## [WHAT YOU SHOULD DO]
From the Carnival Cruise Lines text below, reproduce word for word the passage that begins at the words "While in the" and stops after "will approach 600,000.".

[Begin SOURCE DOCUMENT]

Carnival Cruise Lines® is the world's largest cruise line, with a fleet of colorful an exciting "FunShips®". From starting out cruising the Caribbean with three old ocean liners in the 1970's and 80's, the cruise line has kept building new, big ships especially designed for the Carnival way of cruising. The growth to a fleet of 23 cruise ships proves just how much the cruising public loves Carnival.
While in the beginning Carnival might have been known as the cruise line to party around the clock on, it has today become the undisputed leader in family cruising. As recently as 2000, for instance, Carnival Cruise Lines was projecting 250,000 participants in its kids program. Today, that number will approach 600,000.
Fleetwide, Carnival’s ships get big points for their roomy and well laid out cabins, which all have equally roomy bathrooms. In the public areas, you can expect some pretty over-the-top decor — especially on the line’s older ships, which sport things like oyster shell wallpaper, furry barstools, wacky chandeliers, neon-bright dining rooms, and fanciful spaces themed on ancient Greece and Rome. Ships built over the past decade have toned things down a bit, but they’re still bright, busy, and playful. Almost everywhere you look, you’ll get an eyeful of wildly collaged textures, shapes, and images.

[End SOURCE DOCUMENT]
[Begin PROVIDED DATA]

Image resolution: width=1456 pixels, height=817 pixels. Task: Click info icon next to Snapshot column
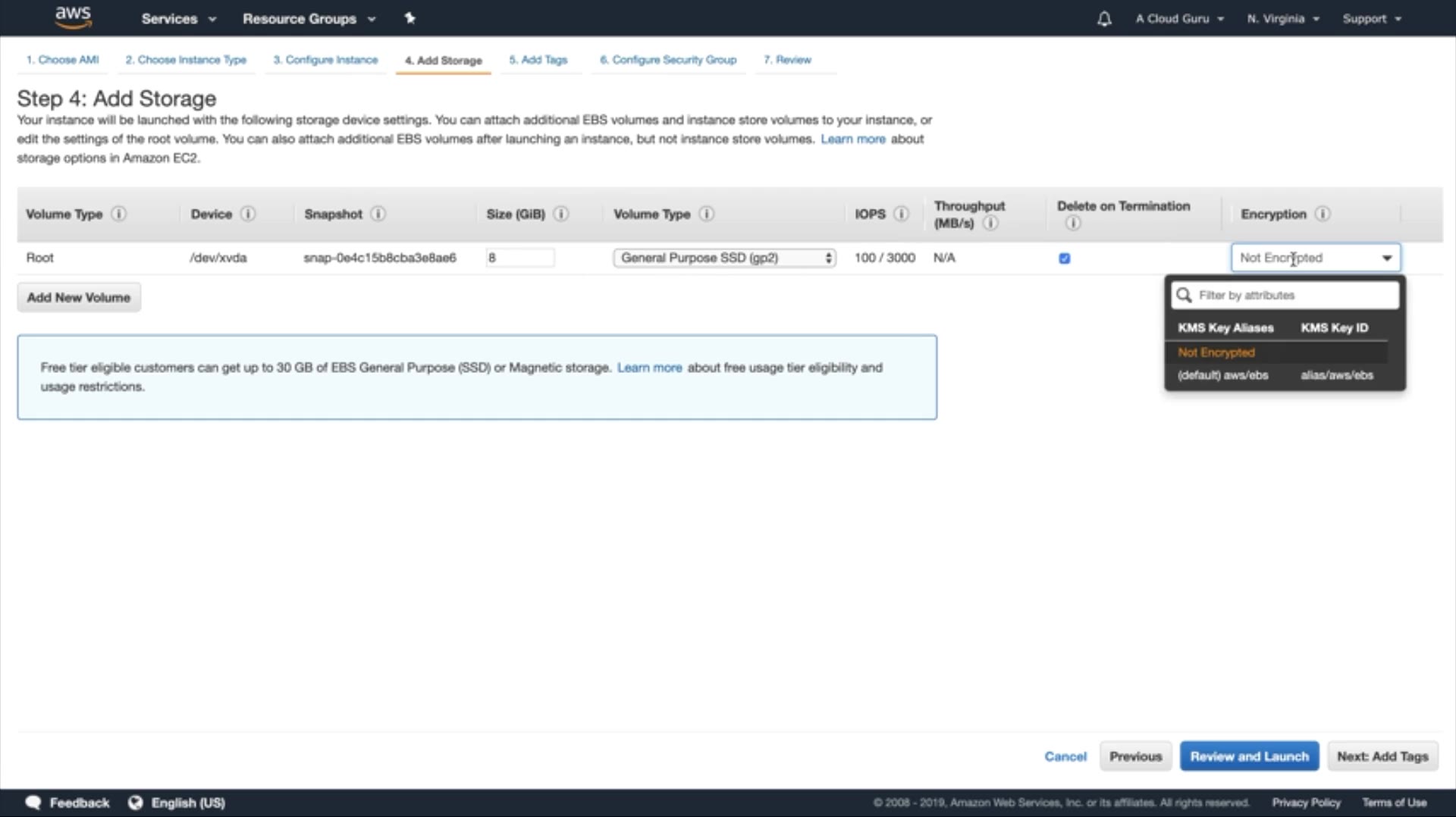(378, 214)
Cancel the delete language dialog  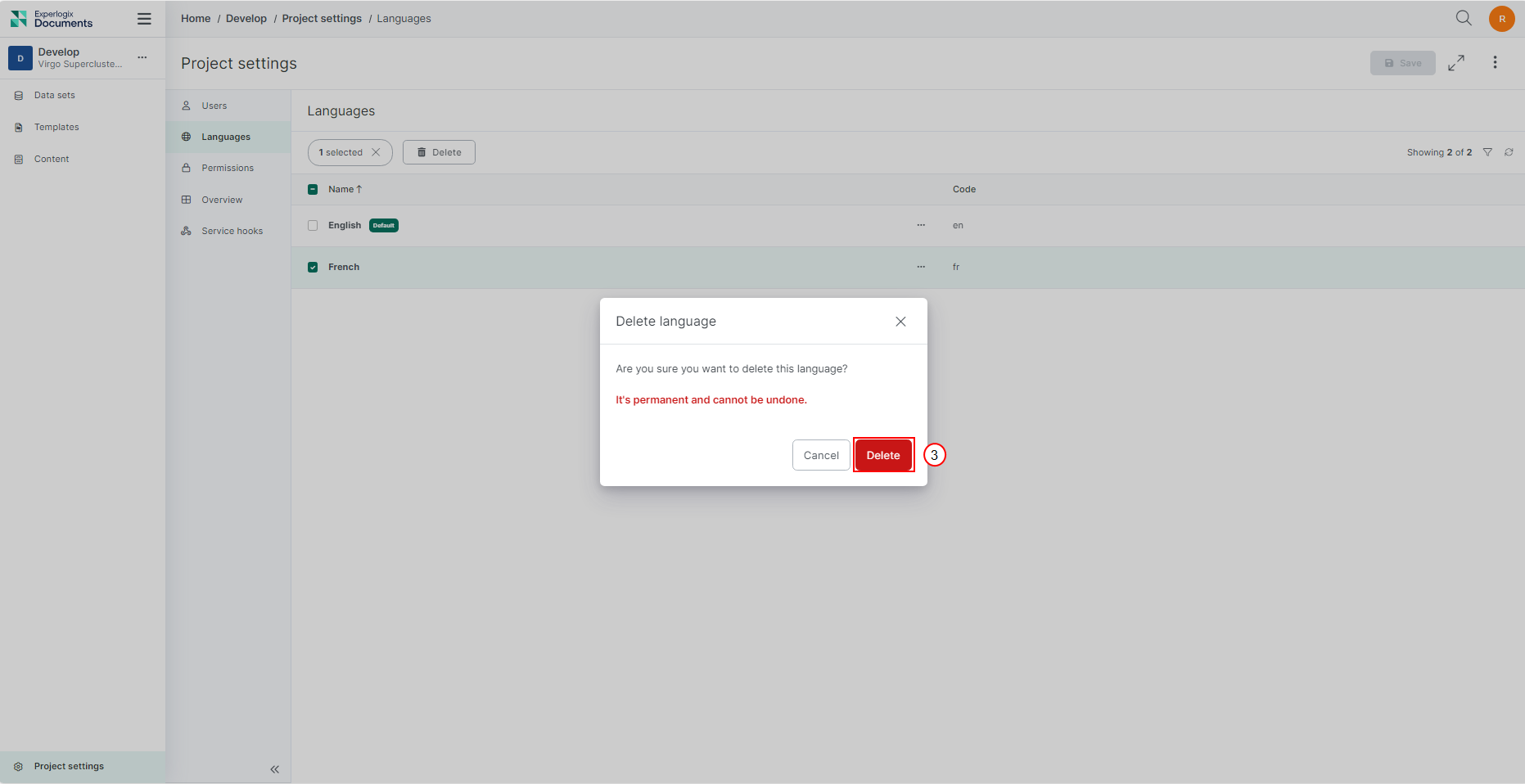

[End PROVIDED DATA]

## [ANSWER]
While in the beginning Carnival might have been known as the cruise line to party around the clock on, it has today become the undisputed leader in family cruising. As recently as 2000, for instance, Carnival Cruise Lines was projecting 250,000 participants in its kids program. Today, that number will approach 600,000.